Neural connections are at the heart of modern science, providing the framework through which scientists explain memory, perception, learning, and even consciousness. The microscopic contacts between brain cells transmit signals that account for various aspects of our complex consciousness—at least in theory.

However, Tamlyn Hunt, a philosopher and neuroscientist at the University of California, Santa Barbara, has proposed an alternative hypothesis in an article for Scientific American. Hunt suggests that the key to understanding consciousness may lie in the ephaptic field—a phenomenon where neurons interact electromagnetically without forming physical connections.

The concept of a neural code was first described by American scientists in 1943. They mapped brain activity, equating it to binary code, much like a computer (0s and 1s). However, this breakthrough didn’t bring humanity any closer to understanding the nature of consciousness.

“The most obvious gap in our understanding is everything we haven’t encountered on the journey from eye to hand. Everything I couldn’t tell you about the mind because we know so little about how nerve impulses create it,” neuroscientist Mark Humphries acknowledged in his 2020 book, The Speed of Thought: A Momentary Journey Through the Brain in 2.1 Seconds.

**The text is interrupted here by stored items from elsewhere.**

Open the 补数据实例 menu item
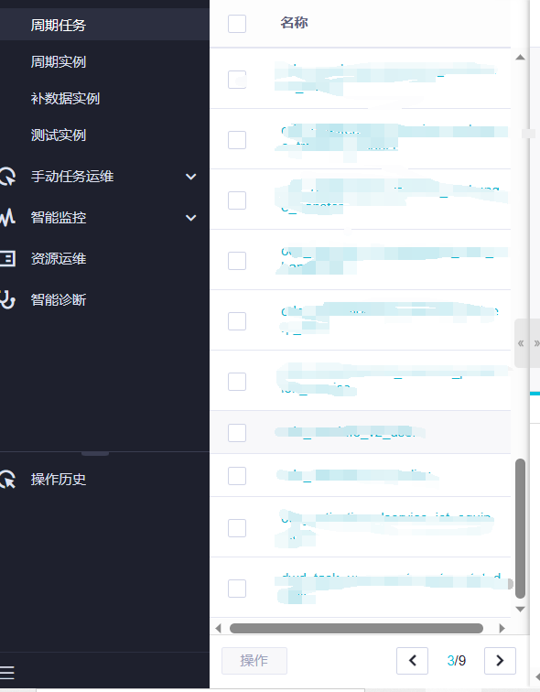The height and width of the screenshot is (692, 540). [65, 99]
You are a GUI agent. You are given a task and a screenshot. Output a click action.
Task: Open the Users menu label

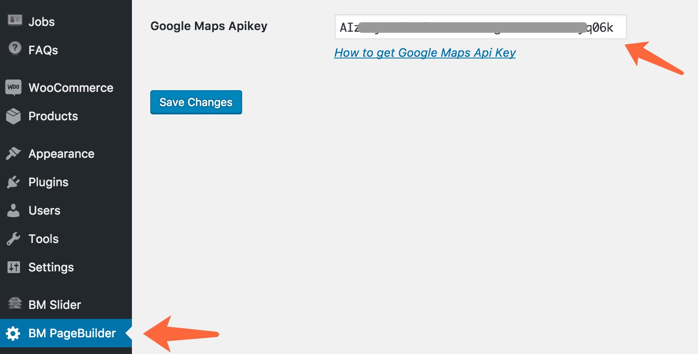click(44, 210)
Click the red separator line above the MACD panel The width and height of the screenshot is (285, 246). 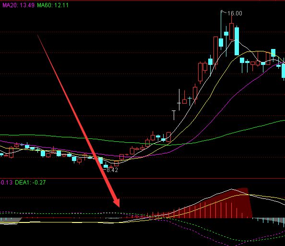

Researchers have long suspected that neurons communicate in ways beyond traditional synaptic connections. One such mechanism is ephaptic communication, where electromagnetic fields interact on a larger scale than the electrical impulses that occur at synapses.

Evidence for ephaptic interactions may lie in the retina, which some scientists consider a separate entity from the brain. Neurons in the retina use electrodiffusion rather than traditional synaptic connections, which allows the optic nerve to handle an impressive amount of data.

Experimental confirmation of ephaptic field interactions came in 2019 when Dominic Durand’s lab at Case Western Reserve University cut open a mouse hippocampus. The halves continued to communicate even when separated by more than 400 microns. The results were so astounding that reviewers demanded the experiment be repeated before they would approve its publication.

Further studies have shown that ephaptic field propagation is much faster than neural signaling. In gray matter, it occurs approximately 5000 times faster than synaptic connections.

While there is extensive experimental evidence supporting the role of synaptic activation in processes like movement, hearing, and touch, the higher density of information in ephaptic fields—along with their permeability and speed—raises the question of whether nature might rely on these fields for critical brain functions.

It appears that it does. Renowned UC Berkeley neuroscientist Walter Freeman noted that traditional synaptic activation rates couldn’t explain the speed of cognitive processes he observed in rabbits and cats over the years.

A growing body of research on electromagnetic interactions in the brain offers a compelling explanation for this cognitive speed. A recent paper published in Frontiers in Psychology suggests that ephaptic field effects might be the very mechanism underlying consciousness itself.